## 提示文:
········
胃カメラと公正証書遺言
私の友人と、その同級生の医者の会話。
「最近胃の調子が悪いので意の薬をだしてくれないか」
「ずっと胃の検査をしていないようだから、胃カメラで検査をしたほうがいいよ」
「胃カメラはいやだよ。苦しいから。」
「今はね、鼻からいれる胃カメラがあるんだよ。従来の胃カメラより、ずっと細くなって、ぜんぜんきつくないよ。」
「へー。そうなんだ。自分で試してみて、楽だった?」
「いや。まだ僕はやったことは無いんだけど……」
「なあんだ。ぜんぜんきつくないよなんて言ってたけど、自分がやったことはないのか。それじゃ、どのくらい楽なのかわからんじゃないけ」
この医者を悪く思うわけではないが、往々にしてあり得る話である。
この話を聞いて、私も、思い当たることがあった。
私は日頃から、遺言の必要性を説いている。
ことあるごとに、遺言は元気なうちに書いておくことを勧めている。
········
## 課題:
本文の「今はね、鼻からいれる胃カメラがあるんだよ」で始まる段落を、主な内容を残して箇条書きにまとめてもらえますか。

## データ部分:
········
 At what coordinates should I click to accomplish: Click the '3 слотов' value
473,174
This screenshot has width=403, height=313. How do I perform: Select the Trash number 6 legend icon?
········
## 模範解答:
・今は鼻から入れる胃カメラがある
・従来の胃カメラよりずっと細い
・全然きつくない